Undoubtedly, heating, ventilation, and air conditioning (HVAC) systems play a vital role in creating comfortable indoor thermal environments in modern buildings. However, the high level of thermal comfort certainly needs much more energy [7]. For the reason of economic development and environmental protection, energy consumption in buildings has attracted people’s attention [19,20]. Hoyt et al. [21] and Zhang et al. [22] pointed out that every 1 °C increase in the set-point temperature for cooling can roughly reduce 10% energy consumption of an air conditioning system. Under these circumstances, methods to both save energy and improve thermal comfort have been explored, such as a personalized ventilation system. In China, electric fans are widely accepted as an effective method to improve the thermal environment and save energy in summer [23,24]. In a study conducted by He et al. [24], the fan-use rate was 80% at the environmental temperature of 30 °C.
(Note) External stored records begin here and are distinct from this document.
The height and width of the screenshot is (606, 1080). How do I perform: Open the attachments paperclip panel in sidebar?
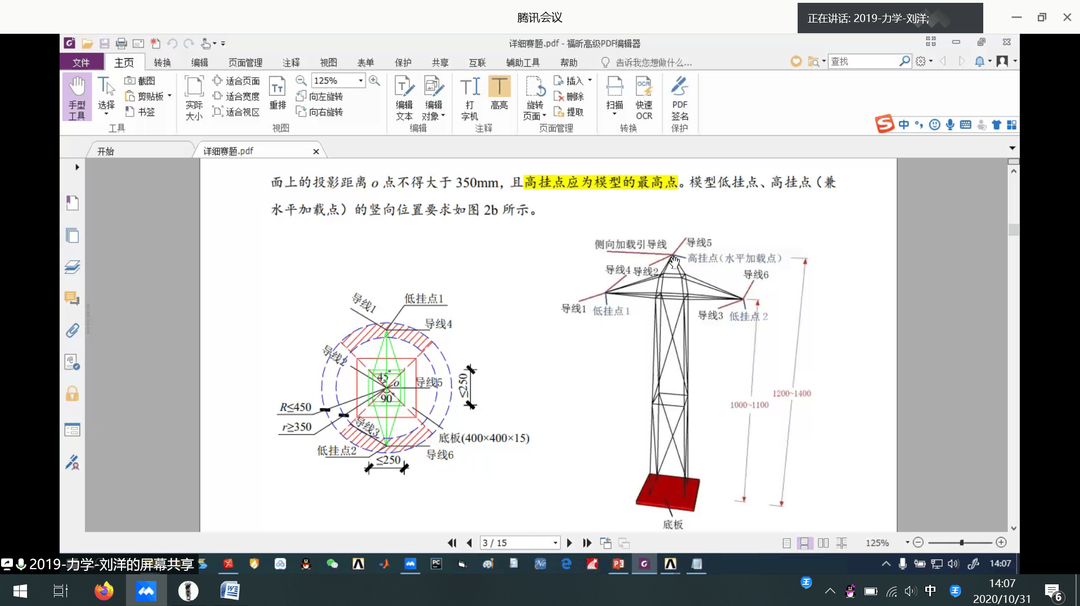tap(72, 331)
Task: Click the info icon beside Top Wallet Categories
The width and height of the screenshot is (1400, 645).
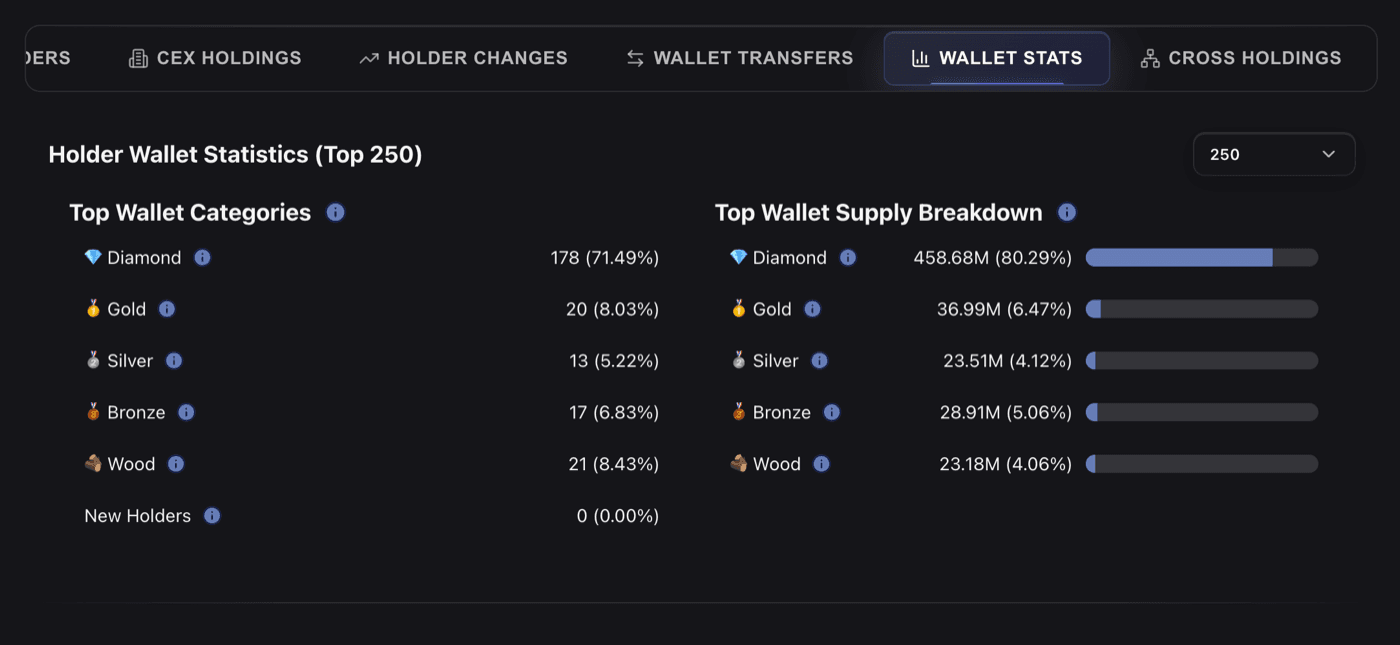Action: click(x=335, y=212)
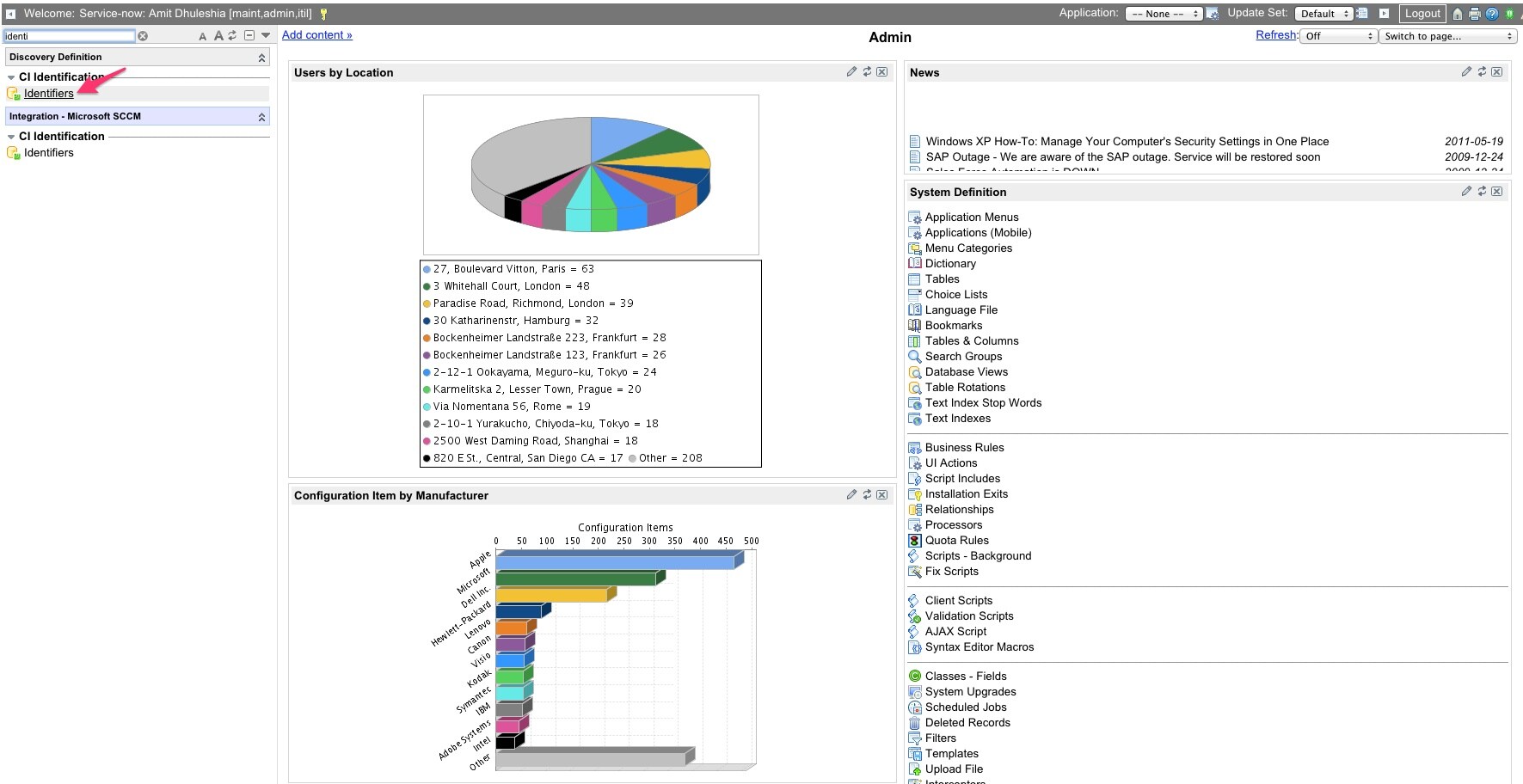Open Identifiers under Integration - Microsoft SCCM

(49, 153)
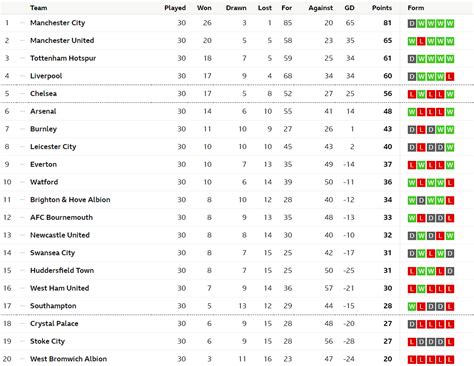Viewport: 474px width, 366px height.
Task: Open the Huddersfield Town team link
Action: [62, 270]
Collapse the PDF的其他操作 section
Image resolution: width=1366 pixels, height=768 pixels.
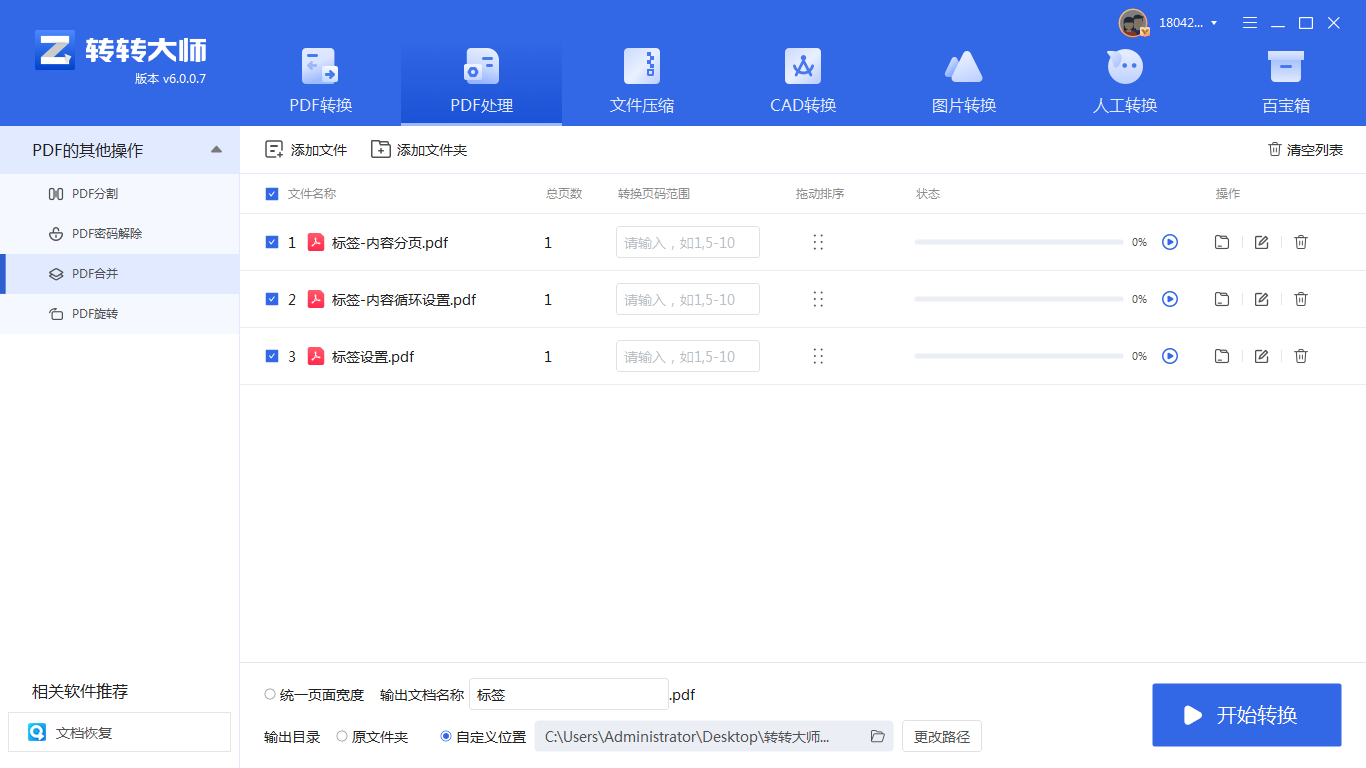point(216,150)
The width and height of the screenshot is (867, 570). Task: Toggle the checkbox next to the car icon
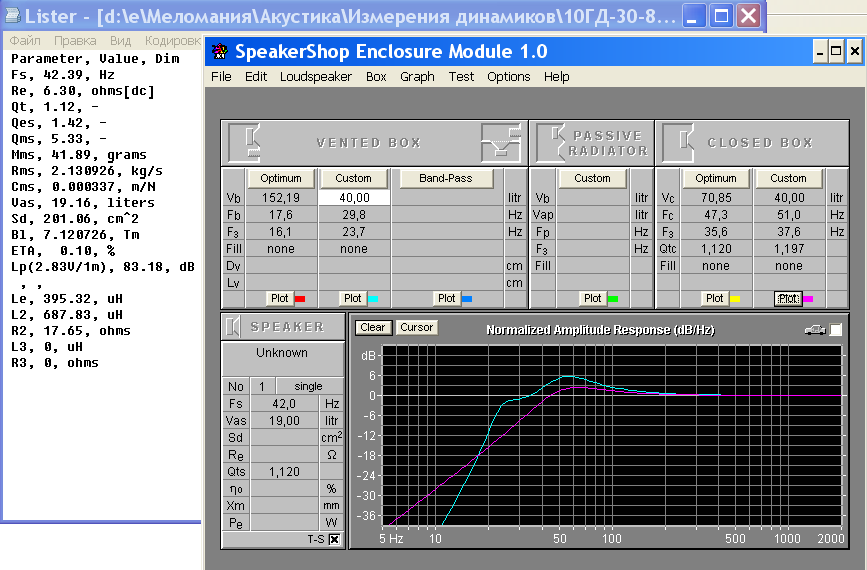pos(836,329)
Furthermore, the methods to improve thermal comfort during sleep have attracted the attention of some researchers in recent years. Okamoto-Mizuno et al. [25] performed a series of experiments to confirm the effect of head cooling on human sleep stages and body temperature. The obtained results show that the whole-body sweating rate was significantly decreased by the use of a cooling pillow during sleep under humid heat conditions. Irshad K. et al. [26] conducted a field study on sleeping comfort in a test chamber with a thermoelectric air-cooling system. The results show that the subjects felt comfortable and had a better sleep quality in a thermoelectrically cooled room at a power input of 720 W. Yu et al. [23] studied the proper electric fan control strategy in summer sleep thermal environments. The results indicate that the dynamic air supply control strategy of the fan, which was stabilizing–falling–stabilizing–rising–stabilizing, can improve sleep quality. Another similar study found that when the indoor temperature was below 32 °C, providing appropriate air velocities could alleviate the thermal discomfort of occupants during sleep [27]. Furthermore, He et al. [24,28] conducted a series of experiments on subjects’ thermal comfort with desk fans in a hot–humid environment. They found that desk fans made more than 80% of subjects feel acceptable at 28 and 30 °C. In addition, He et al. [29,30] also found that the radiant cooling desk reduced warm sensation and increased both comfort and acceptability of subjects in hot environments.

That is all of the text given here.